Charge it. Something that carriers are starting to explore is the concept of a “year-round surcharge” also known as a demand surcharge. LTL carriers have been doing something similar for a while. When freight gets too bogged down in specific regions, suddenly it’s twice as expensive to move freight out of that region. Knowing where carriers face the tightest capacity constraints, not just for full truckload shipments, can save any account that is teetering on the edge of being unprofitable. Swapping an alternative carrier that might not have been on the original routing guide could be worth the potential haggles of setup, especially if you can save thousands on a month’s worth of shipments. Transit times might be longer, but in the end those are things that can be worked around cost.

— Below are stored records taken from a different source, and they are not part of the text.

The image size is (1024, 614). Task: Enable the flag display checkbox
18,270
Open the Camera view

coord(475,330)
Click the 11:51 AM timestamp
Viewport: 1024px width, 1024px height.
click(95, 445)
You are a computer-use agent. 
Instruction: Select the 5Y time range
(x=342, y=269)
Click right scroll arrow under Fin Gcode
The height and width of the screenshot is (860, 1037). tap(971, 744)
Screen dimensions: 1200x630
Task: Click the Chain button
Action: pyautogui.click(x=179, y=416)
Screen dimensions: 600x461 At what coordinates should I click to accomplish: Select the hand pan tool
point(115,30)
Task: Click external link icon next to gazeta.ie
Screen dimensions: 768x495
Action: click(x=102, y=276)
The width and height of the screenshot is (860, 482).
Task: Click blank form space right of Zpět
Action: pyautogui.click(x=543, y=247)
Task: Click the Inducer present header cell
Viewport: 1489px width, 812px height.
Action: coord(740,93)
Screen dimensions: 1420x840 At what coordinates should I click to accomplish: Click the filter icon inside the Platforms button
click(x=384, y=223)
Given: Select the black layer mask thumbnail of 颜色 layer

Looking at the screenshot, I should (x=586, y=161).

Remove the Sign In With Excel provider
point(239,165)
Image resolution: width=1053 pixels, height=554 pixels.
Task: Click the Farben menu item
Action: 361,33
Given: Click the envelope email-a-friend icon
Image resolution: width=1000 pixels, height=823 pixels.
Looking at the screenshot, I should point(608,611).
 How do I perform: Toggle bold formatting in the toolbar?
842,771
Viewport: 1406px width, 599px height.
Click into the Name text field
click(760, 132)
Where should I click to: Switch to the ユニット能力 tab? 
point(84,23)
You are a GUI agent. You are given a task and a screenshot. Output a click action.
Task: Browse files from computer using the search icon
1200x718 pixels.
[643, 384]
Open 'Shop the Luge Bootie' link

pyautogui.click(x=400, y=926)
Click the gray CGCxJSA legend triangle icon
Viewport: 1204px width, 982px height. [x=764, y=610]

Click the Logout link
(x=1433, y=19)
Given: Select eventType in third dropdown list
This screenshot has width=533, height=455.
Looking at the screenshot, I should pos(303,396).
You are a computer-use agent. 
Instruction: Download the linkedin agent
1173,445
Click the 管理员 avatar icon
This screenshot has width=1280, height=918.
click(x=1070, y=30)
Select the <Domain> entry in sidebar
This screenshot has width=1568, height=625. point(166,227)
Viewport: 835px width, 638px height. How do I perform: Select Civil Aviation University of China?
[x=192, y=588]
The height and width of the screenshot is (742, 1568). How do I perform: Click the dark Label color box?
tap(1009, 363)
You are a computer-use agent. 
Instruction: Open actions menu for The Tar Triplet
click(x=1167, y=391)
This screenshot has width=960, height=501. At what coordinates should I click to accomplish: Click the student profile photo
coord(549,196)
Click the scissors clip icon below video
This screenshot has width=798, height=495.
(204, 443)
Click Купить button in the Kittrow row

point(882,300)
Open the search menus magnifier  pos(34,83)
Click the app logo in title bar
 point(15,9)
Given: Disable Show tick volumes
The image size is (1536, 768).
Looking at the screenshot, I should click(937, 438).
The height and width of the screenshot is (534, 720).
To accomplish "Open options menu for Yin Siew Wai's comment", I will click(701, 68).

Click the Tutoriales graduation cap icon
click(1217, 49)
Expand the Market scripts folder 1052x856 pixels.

SONAR TRAC Market Dashboard

TRAC Thursday. The TRAC lane of the week is Omaha, Nebraska, to Indianapolis. Omaha continues to be an outlier when it comes to outbound tender rejections.The national average OTRI is 6.19% and Omaha is more than double that at 15.69%. Only about 85% of contracted freight is getting picked up. Rates aren’t out-of-the-park amazing so it’s not worth moving any extra capacity there. It’s just important to know that capacity is tight and the higher the lead time the better. Otherwise shippers risk freight not getting picked up. As long as Omaha’s outbound tender rejections continue to be the outlier, on the high end, spot rates will continue to be above the National Truckload Index. 

Who’s with whom. FedEx Corp has agreed to purchase $200 million in warehouse robotics products and services from Berkshire Grey in exchange for warrants representing 25 million shares of Berkshire Grey Stock.The stock warrants will vest incrementally for FedEx and be fully vested on completion of the robotics contract, which is slated to conclude by 2025. As FedEx strives to improve warehouse efficiency, the expansion of its robotics and AI capabilities will ideally result in quite an improvement in the bottom line. 

Quotable moment from Brian Straight’s article: “Our growing relationship with Berkshire Grey for robotic automation is a direct response to the growth of e-commerce, which has accelerated the demand for reliable automated solutions throughout all stages of the supply chain,” said Rebecca Yeung, corporate vice president of operations science and advanced technology for FedEx. “FedEx believes that continued innovation and automation will improve efficiency, productivity and safety for its team members as they continue to keep the global supply chain moving.”